It might seem like ancient history, but during Donald Trump’s 2016 campaign, Jenna Ellis was not a fan. As regular readers might recall, the Republican lawyer repeatedly described the then-candidate as an “idiot,” adding that she considered him an “unethical, corrupt, lying, criminal, dirtbag.” Ellis even took aim at Trump’s supporters, saying they didn’t care about “facts or logic.”
She later changed her mind. In fact, despite her rhetorical record, Ellis actually joined Trump’s legal team, becoming a rather enthusiastic proponent, not only of her client’s lies about his 2020 defeat, but also of radical tactics that would allow the then-president to remain in office despite the election results.
Evidently, she’s come full circle. The Daily Beast reported:
Jenna Ellis, Donald Trump’s former senior legal adviser and current co-defendant in Georgia, has made a dramatic break from the former president, saying she will not support his third bid for the White House based on his inability to ever admit to wrongdoing. “I simply can’t support him for elected office again,” Ellis said during an episode of her show American Family Radio. “Why I have chosen to distance is because of that frankly malignant narcissistic tendency to simply say that he’s never done anything wrong.”

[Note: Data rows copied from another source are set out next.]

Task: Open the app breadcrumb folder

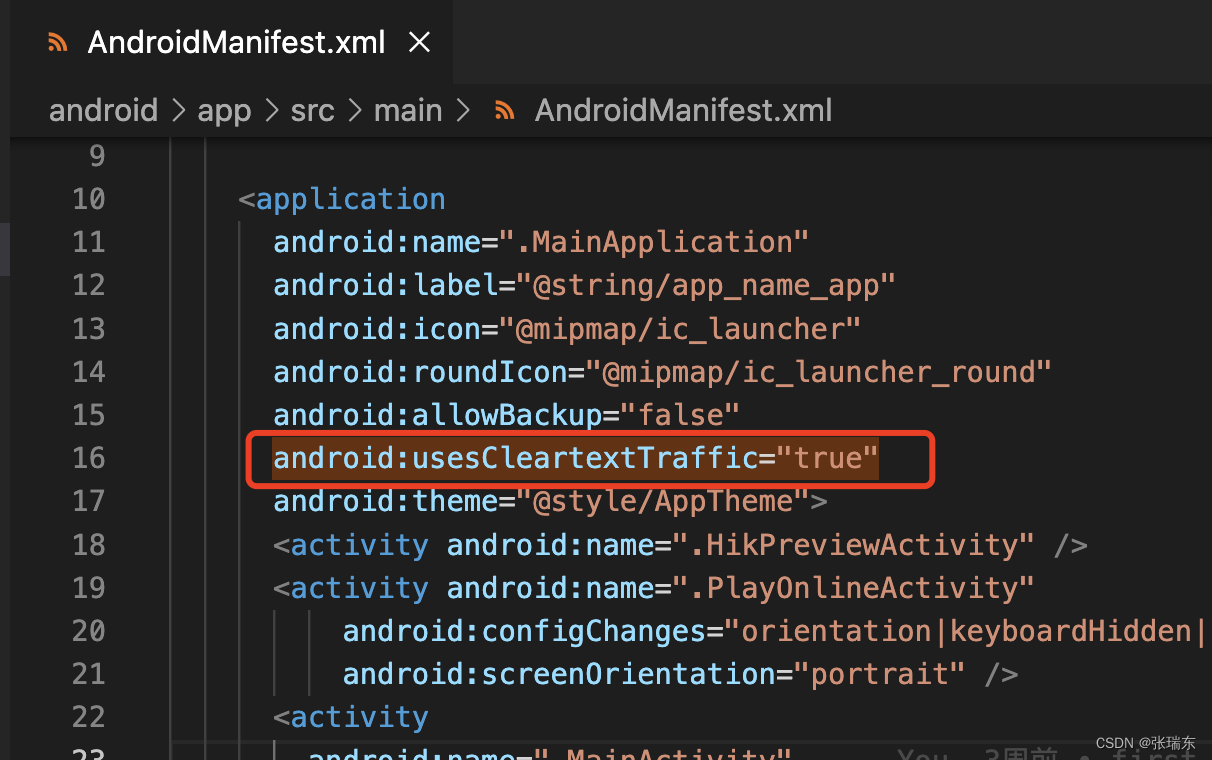Action: click(x=224, y=110)
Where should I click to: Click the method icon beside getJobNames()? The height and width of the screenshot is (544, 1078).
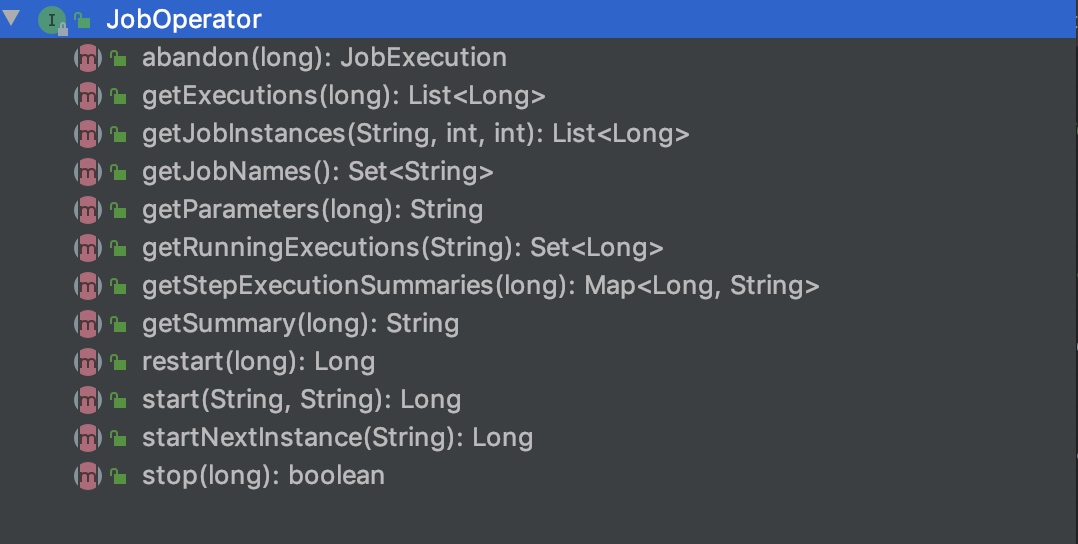(88, 172)
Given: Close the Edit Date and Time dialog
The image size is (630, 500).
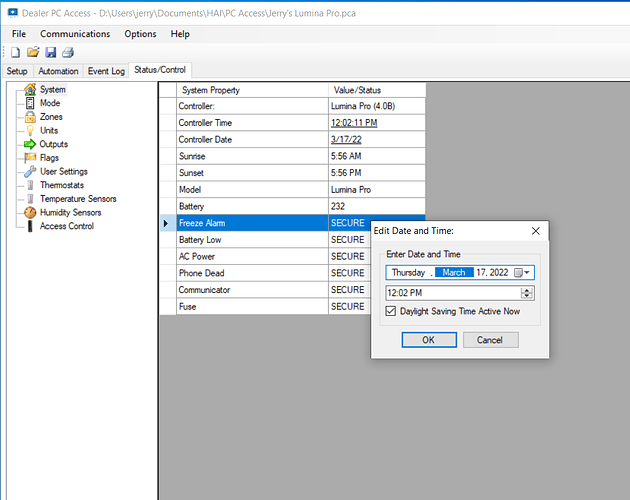Looking at the screenshot, I should pos(536,231).
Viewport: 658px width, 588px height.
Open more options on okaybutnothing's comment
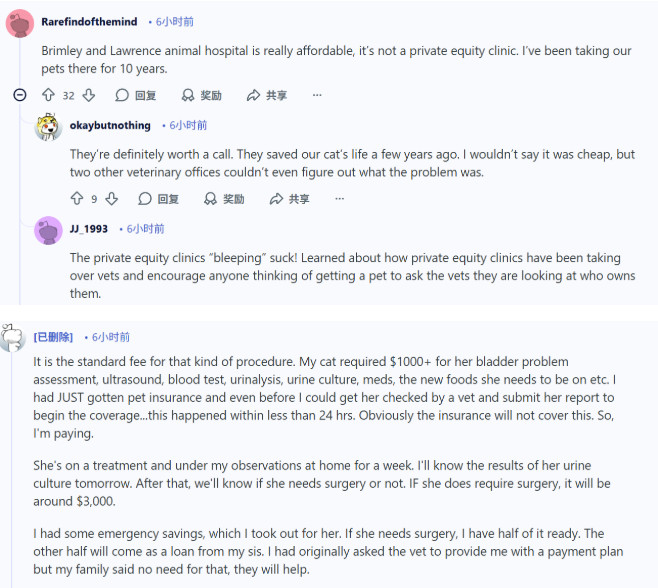click(340, 199)
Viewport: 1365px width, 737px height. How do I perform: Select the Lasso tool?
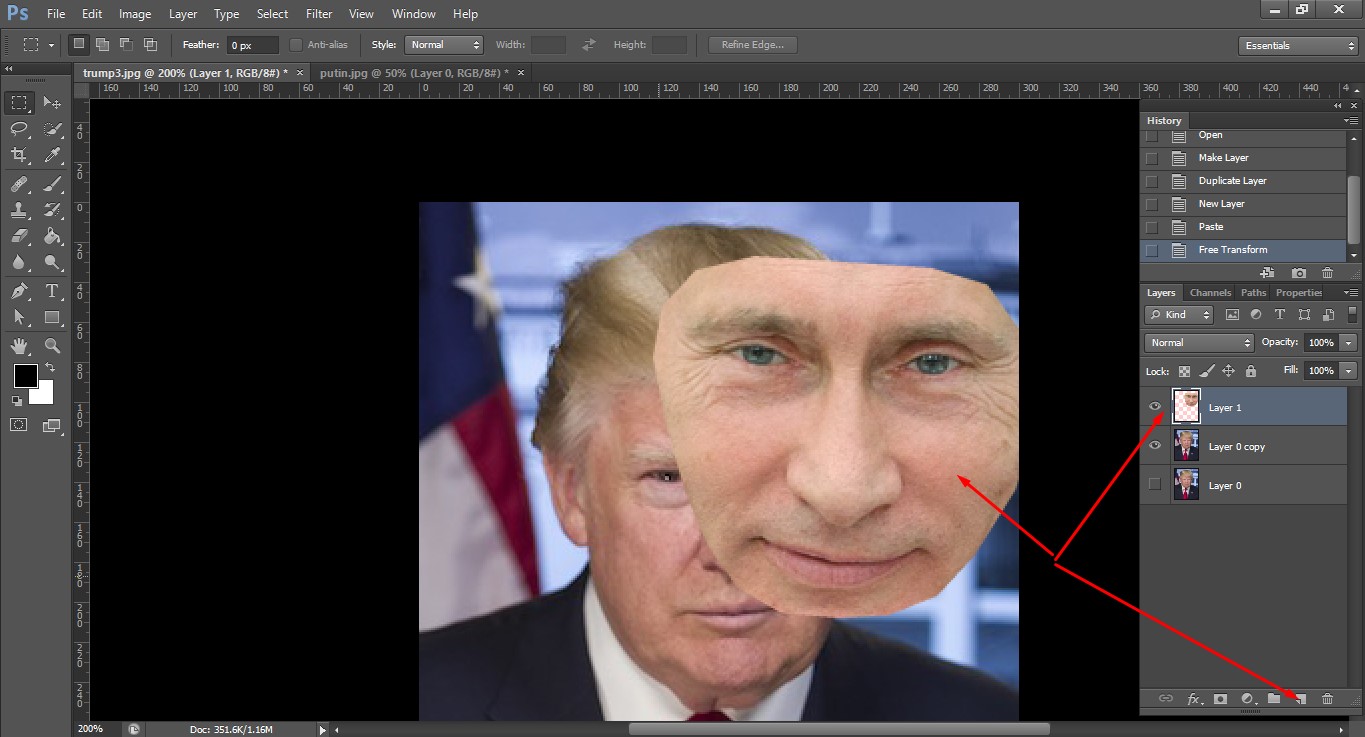click(x=19, y=129)
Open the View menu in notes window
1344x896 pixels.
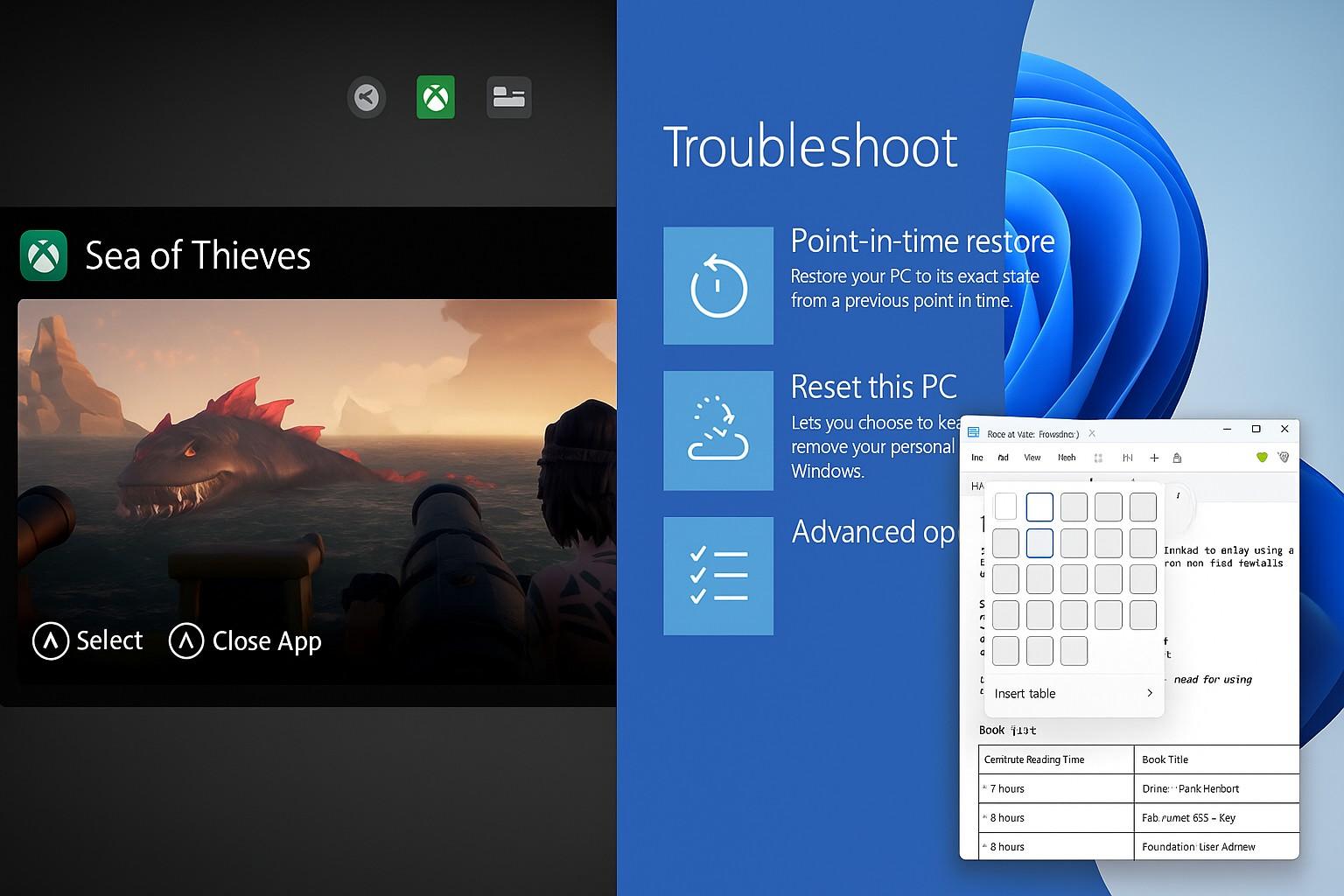(1032, 458)
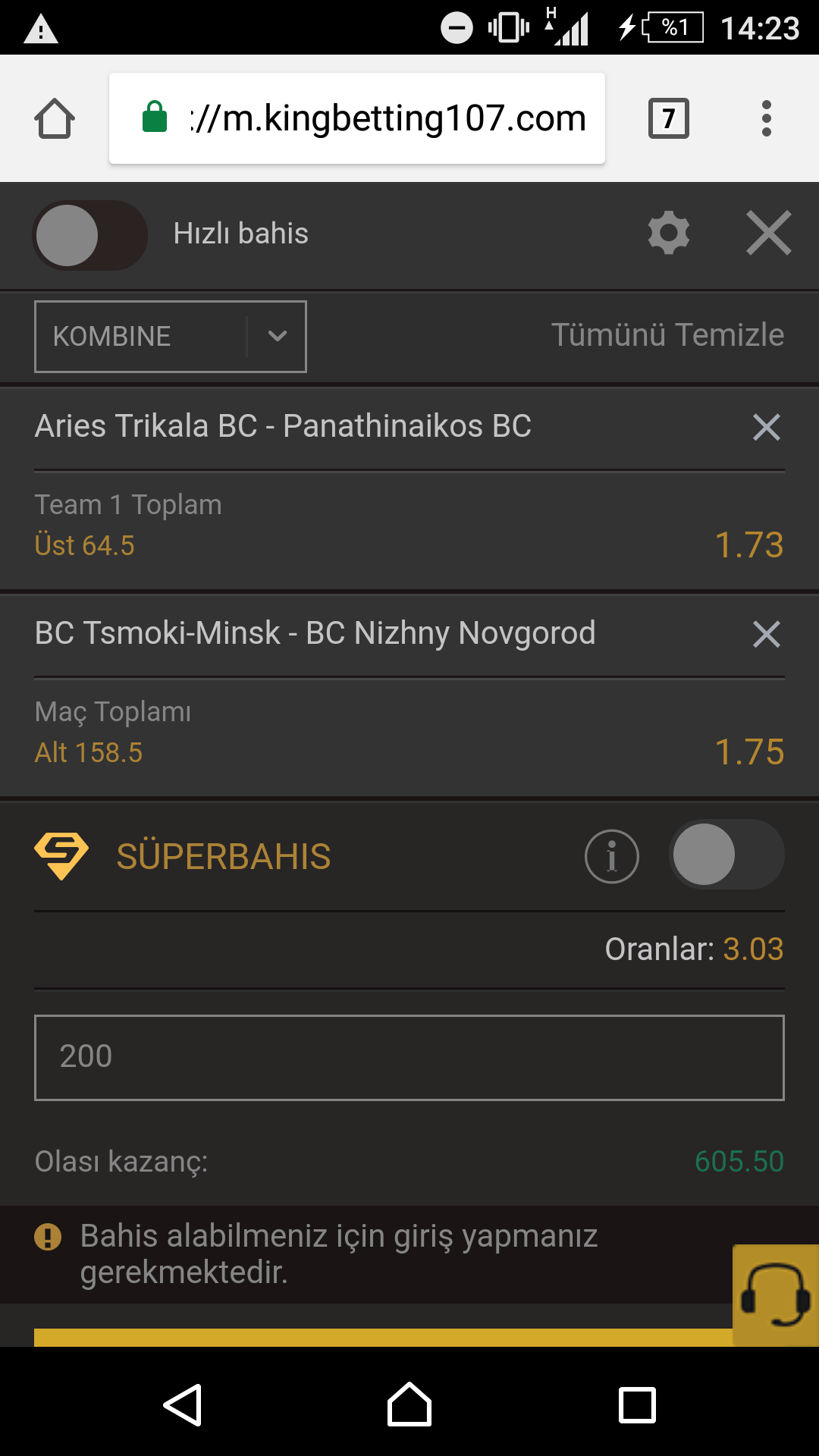The height and width of the screenshot is (1456, 819).
Task: Close the bet slip panel with the X
Action: tap(768, 233)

Media Matters posted the full audio clip and transcript. It’s worth noting for context that her comments about Trump’s “malignant narcissistic” tendencies came after her guest complained that Trump “can’t admit, ‘I’m not God.’” Ellis responded that was “incredibly well said.”
In the abstract, the fact that a former president is facing criticisms from one of his former lawyers might not seem especially notable. After all, clients and attorneys have been known to clash from time to time.
But what’s striking about Ellis’ on-air comments is how much company she has.
Michael Cohen, for example, was a former Trump lawyer who eventually became a fierce Trump critic. Ty Cobb worked with Trump during the investigation into the Russia scandal, and he has also made comments the former president probably didn’t like, including describing the Republican as a “deeply wounded narcissist.”
There’s also, of course, former Attorney General Bill Barr, who has not only been deeply critical of Trump, but who also recently said in response to the indictment in the classified documents case: “If even half of it is true, then he’s toast.” (I know Barr wasn’t actually one of Trump’s lawyers, but given that he effectively served as Trump’s legal advocate while in office, it hardly seemed outlandish to add him to the mix.)
Between the former president’s Cabinet members and his former lawyers, the number of people who worked closely with Trump and who still hold him in high regard seems amazingly small.